▸ **TASK TO CARRY OUT**: Copy out the entries that follow. Leave none out.

-- GIVEN RECORDS follows --

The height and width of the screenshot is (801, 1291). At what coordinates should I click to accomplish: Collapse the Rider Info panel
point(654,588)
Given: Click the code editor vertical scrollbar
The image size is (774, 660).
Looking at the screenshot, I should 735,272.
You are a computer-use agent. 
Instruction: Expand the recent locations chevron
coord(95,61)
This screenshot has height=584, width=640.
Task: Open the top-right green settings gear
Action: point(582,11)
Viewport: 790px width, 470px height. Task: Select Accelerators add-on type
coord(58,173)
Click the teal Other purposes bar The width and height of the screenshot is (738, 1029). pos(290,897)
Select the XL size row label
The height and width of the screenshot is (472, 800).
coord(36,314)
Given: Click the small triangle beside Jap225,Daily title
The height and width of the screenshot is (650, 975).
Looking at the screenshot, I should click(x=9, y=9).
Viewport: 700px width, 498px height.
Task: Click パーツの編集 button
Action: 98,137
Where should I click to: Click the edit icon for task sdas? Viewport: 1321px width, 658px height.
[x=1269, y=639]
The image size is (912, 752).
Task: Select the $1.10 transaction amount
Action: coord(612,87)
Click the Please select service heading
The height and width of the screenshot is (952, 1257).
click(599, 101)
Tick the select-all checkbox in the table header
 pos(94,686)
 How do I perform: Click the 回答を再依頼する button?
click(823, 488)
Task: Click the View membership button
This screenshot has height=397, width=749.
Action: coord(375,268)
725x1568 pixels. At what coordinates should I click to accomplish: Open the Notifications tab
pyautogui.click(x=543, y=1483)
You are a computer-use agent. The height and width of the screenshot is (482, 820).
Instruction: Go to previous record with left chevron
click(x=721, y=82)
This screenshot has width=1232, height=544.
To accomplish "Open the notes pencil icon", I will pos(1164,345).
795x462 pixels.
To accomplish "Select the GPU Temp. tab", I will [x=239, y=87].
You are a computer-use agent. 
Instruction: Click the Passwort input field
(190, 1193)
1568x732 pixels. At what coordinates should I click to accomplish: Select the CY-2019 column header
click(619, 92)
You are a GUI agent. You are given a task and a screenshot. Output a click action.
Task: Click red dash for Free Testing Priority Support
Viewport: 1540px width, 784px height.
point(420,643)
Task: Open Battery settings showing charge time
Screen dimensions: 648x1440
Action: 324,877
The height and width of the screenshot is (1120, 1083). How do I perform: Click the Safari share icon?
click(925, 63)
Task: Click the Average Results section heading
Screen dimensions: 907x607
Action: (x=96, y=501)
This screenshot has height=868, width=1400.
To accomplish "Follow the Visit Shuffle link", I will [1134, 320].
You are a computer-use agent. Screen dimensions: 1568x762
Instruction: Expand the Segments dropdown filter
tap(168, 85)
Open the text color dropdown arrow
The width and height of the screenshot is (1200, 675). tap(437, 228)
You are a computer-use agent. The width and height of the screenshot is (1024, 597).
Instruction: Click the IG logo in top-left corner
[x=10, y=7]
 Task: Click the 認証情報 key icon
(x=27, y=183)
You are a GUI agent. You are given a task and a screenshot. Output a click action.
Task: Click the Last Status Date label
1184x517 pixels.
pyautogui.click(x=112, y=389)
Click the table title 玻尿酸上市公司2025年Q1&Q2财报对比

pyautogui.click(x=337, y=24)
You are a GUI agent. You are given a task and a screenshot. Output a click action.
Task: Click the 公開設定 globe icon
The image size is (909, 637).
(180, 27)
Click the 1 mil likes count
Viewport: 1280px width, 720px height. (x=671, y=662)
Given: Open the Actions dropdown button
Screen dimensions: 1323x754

-- GIVEN RECORDS concluded --

▸ **SOLUTION TO THIS TASK**:
The height and width of the screenshot is (801, 1291). At what coordinates should I click to accomplish: Collapse the Rider Info panel
point(654,588)
Given: Click the code editor vertical scrollbar
The image size is (774, 660).
Looking at the screenshot, I should 735,272.
You are a computer-use agent. 
Instruction: Expand the recent locations chevron
coord(95,61)
This screenshot has height=584, width=640.
Task: Open the top-right green settings gear
Action: point(582,11)
Viewport: 790px width, 470px height. Task: Select Accelerators add-on type
coord(58,173)
Click the teal Other purposes bar The width and height of the screenshot is (738, 1029). pos(290,897)
Select the XL size row label
The height and width of the screenshot is (472, 800).
coord(36,314)
Given: Click the small triangle beside Jap225,Daily title
The height and width of the screenshot is (650, 975).
Looking at the screenshot, I should click(x=9, y=9).
Viewport: 700px width, 498px height.
Task: Click パーツの編集 button
Action: 98,137
Where should I click to: Click the edit icon for task sdas? Viewport: 1321px width, 658px height.
[x=1269, y=639]
The image size is (912, 752).
Task: Select the $1.10 transaction amount
Action: coord(612,87)
Click the Please select service heading
The height and width of the screenshot is (952, 1257).
click(599, 101)
Tick the select-all checkbox in the table header
 pos(94,686)
 How do I perform: Click the 回答を再依頼する button?
click(823, 488)
Task: Click the View membership button
This screenshot has height=397, width=749.
Action: coord(375,268)
725x1568 pixels. At what coordinates should I click to accomplish: Open the Notifications tab
pyautogui.click(x=543, y=1483)
You are a computer-use agent. The height and width of the screenshot is (482, 820).
Instruction: Go to previous record with left chevron
click(x=721, y=82)
This screenshot has width=1232, height=544.
To accomplish "Open the notes pencil icon", I will pos(1164,345).
795x462 pixels.
To accomplish "Select the GPU Temp. tab", I will [x=239, y=87].
You are a computer-use agent. 
Instruction: Click the Passwort input field
(190, 1193)
1568x732 pixels. At what coordinates should I click to accomplish: Select the CY-2019 column header
click(619, 92)
You are a GUI agent. You are given a task and a screenshot. Output a click action.
Task: Click red dash for Free Testing Priority Support
Viewport: 1540px width, 784px height.
point(420,643)
Task: Open Battery settings showing charge time
Screen dimensions: 648x1440
Action: 324,877
The height and width of the screenshot is (1120, 1083). How do I perform: Click the Safari share icon?
click(925, 63)
Task: Click the Average Results section heading
Screen dimensions: 907x607
Action: (x=96, y=501)
This screenshot has height=868, width=1400.
To accomplish "Follow the Visit Shuffle link", I will [1134, 320].
You are a computer-use agent. Screen dimensions: 1568x762
Instruction: Expand the Segments dropdown filter
tap(168, 85)
Open the text color dropdown arrow
The width and height of the screenshot is (1200, 675). tap(437, 228)
You are a computer-use agent. The width and height of the screenshot is (1024, 597).
Instruction: Click the IG logo in top-left corner
[x=10, y=7]
 Task: Click the 認証情報 key icon
(x=27, y=183)
You are a GUI agent. You are given a task and a screenshot. Output a click action.
Task: Click the Last Status Date label
1184x517 pixels.
pyautogui.click(x=112, y=389)
Click the table title 玻尿酸上市公司2025年Q1&Q2财报对比

pyautogui.click(x=337, y=24)
You are a GUI agent. You are given a task and a screenshot. Output a click action.
Task: Click the 公開設定 globe icon
The image size is (909, 637).
(180, 27)
Click the 1 mil likes count
Viewport: 1280px width, 720px height. (x=671, y=662)
Given: Open the Actions dropdown button
Screen dimensions: 1323x754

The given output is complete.